EU’s Population Grows by 1.1 Million in 2017 Due to Immigration

EU’s Population Grows by 1.1 Million in 2017 Due to Immigration

The population of the European Union almost reached 513 million people as of January 1, 2018, with the increase being driven by immigration.

The first EU population estimate for 2018 was released by Eurostat, the EU statistical body, just before the World Population Day (11 July).

Thus, on January 1, 2018, the population of the Union was estimated at 512.6 million – up from 511.5 million a year earlier.

Throughout 2017, the EU saw negative natural change of its population, with 5.3 million deaths and 5.1 million births).

“The population change (positive, with 1.1 million more inhabitants) was therefore due to net migration,” Eurostat concludes.

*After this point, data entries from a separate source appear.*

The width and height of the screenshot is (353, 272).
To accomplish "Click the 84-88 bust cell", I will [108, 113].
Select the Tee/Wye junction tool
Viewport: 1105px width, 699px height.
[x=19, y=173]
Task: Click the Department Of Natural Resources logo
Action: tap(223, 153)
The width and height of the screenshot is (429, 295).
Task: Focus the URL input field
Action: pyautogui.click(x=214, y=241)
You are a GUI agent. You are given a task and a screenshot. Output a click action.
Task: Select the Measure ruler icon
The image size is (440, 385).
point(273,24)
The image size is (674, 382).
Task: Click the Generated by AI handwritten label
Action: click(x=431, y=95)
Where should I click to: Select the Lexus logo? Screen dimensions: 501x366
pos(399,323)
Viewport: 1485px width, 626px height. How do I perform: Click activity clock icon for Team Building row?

In total, the population of the EU increased by 1.1 million people (+2.1 per 1000 residents) during the 2017.

Germany remained the most populous EU member state with 82.9 million residents (or 16.2% of the total EU population on 1 January 2018).

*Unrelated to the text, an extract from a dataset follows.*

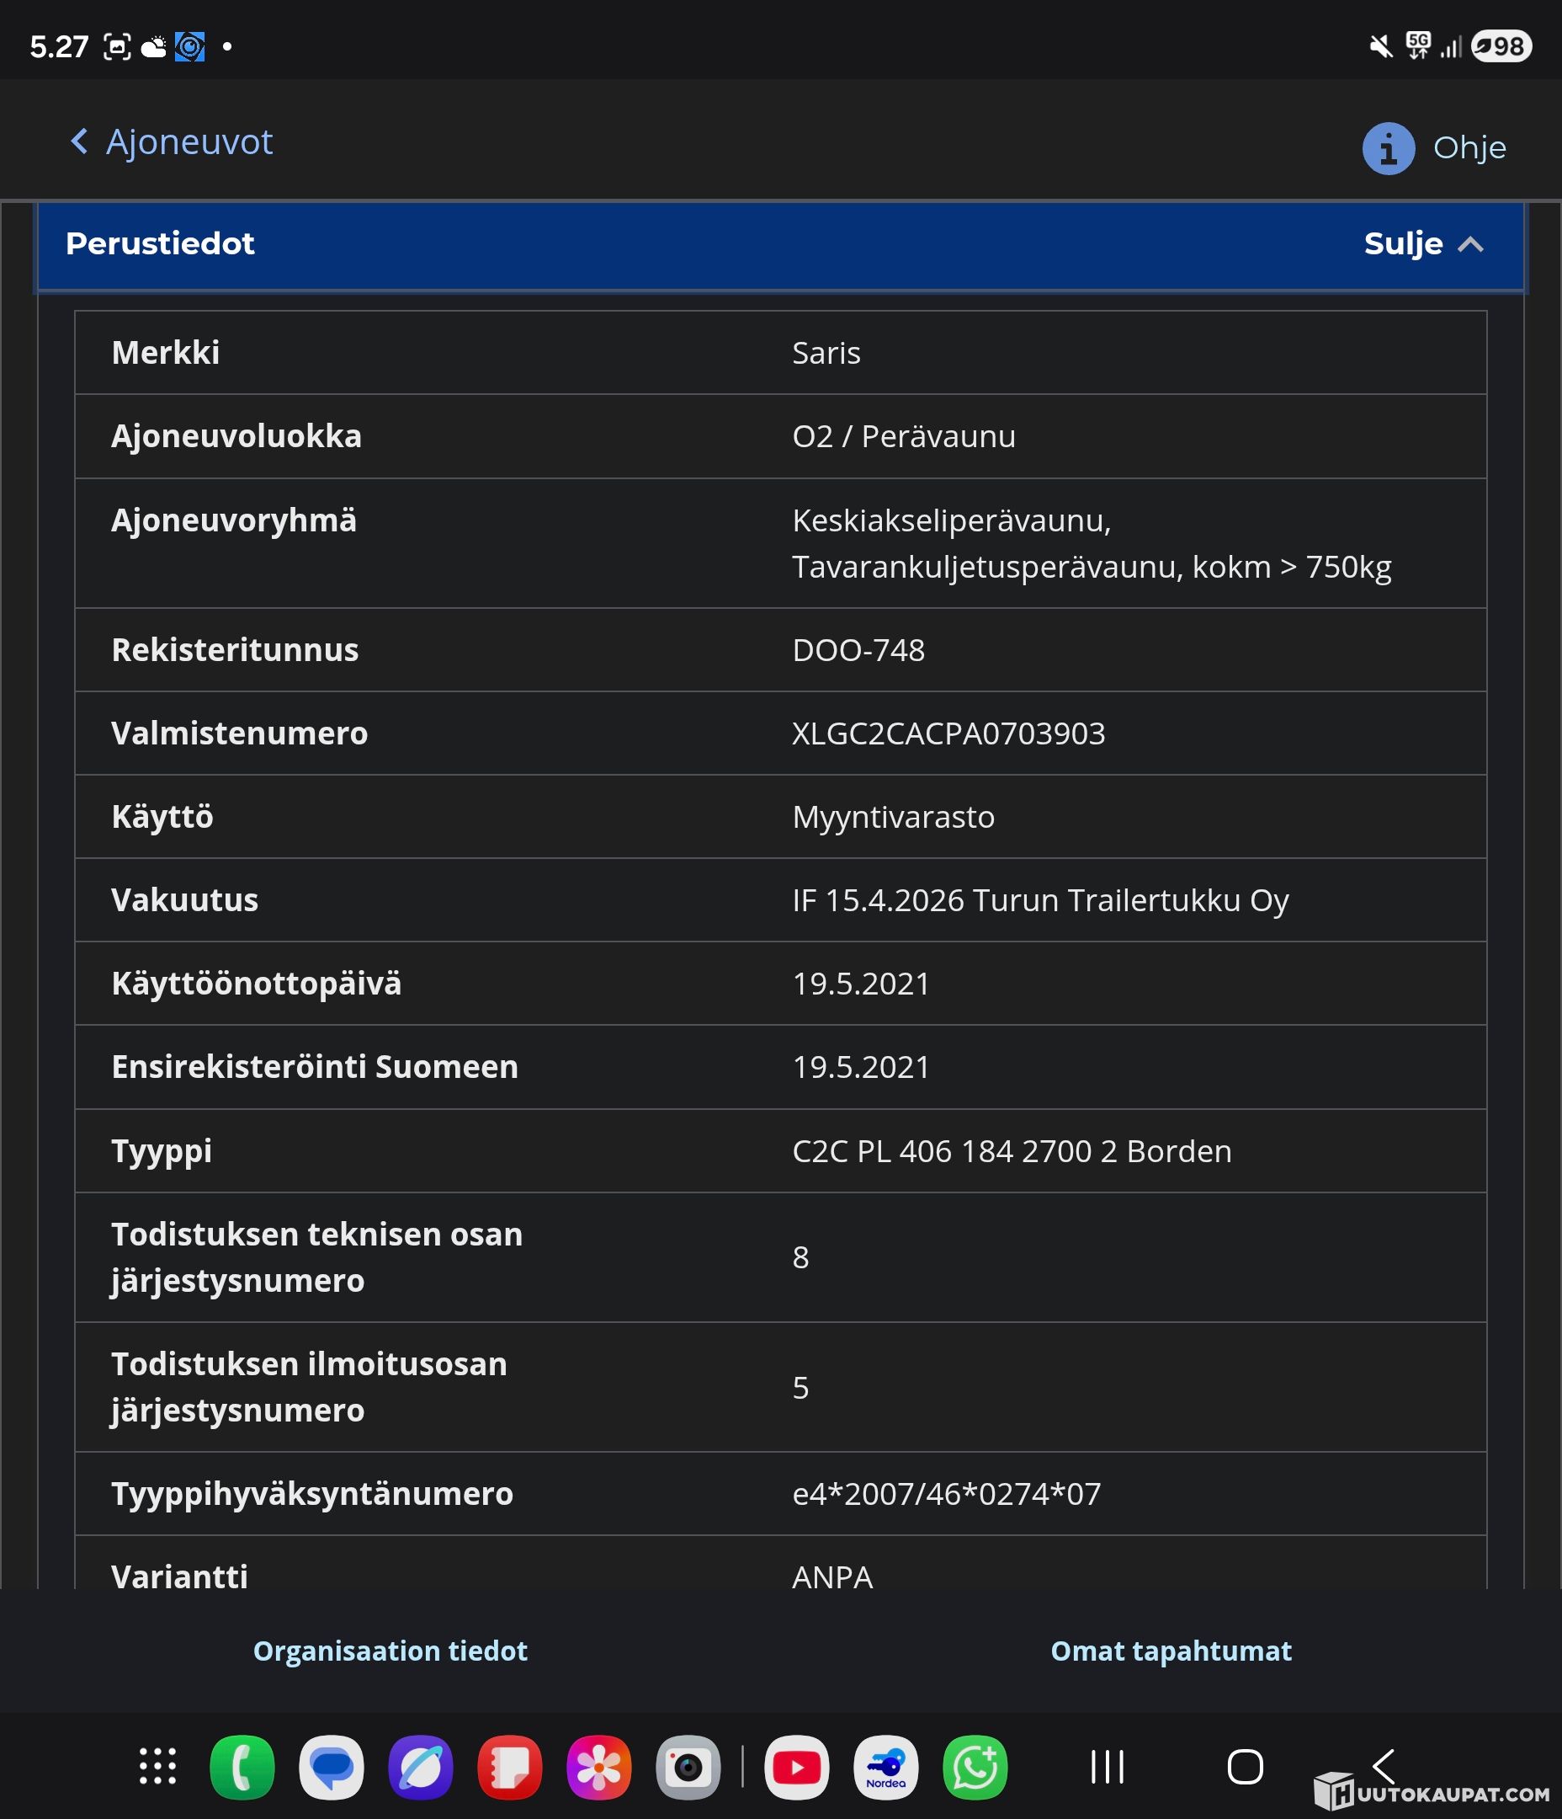
Task: Open the app drawer grid icon
Action: coord(158,1766)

It came ahead of France (67.2 million, or 13.1%), the United Kingdom (66.2 million, or 12.9%), Italy (60.5 million, or 11.8%), Spain (46.7 million, or 9.1%) and Poland (38.0 million, or 7.4%).

Of the remaining 22 EU member states, nine have a share of between 1.5% and 4% of the EU population and thirteen a share below 1.5%.

Throughout 2017, the population of 19 member states grew, while the other 9 saw their population decline.

The largest relative increase was observed in Malta (+32.9 per 1 000 residents), ahead of Luxembourg (+19.0‰), Sweden (+12.4‰), Ireland (+11.2‰) and Cyprus (+11.0‰).

In contrast, the largest decrease was recorded in Lithuania (-13.8‰), followed by Croatia (-11.8‰), Latvia (-8.1‰), Bulgaria (-7.3‰) and Romania (-6.2‰).

A total of 5.1 million babies were born in the EU in 201, almost 90 000 fewer than the previous year, for a crude birth rate of 9.9 per 1 000 residents.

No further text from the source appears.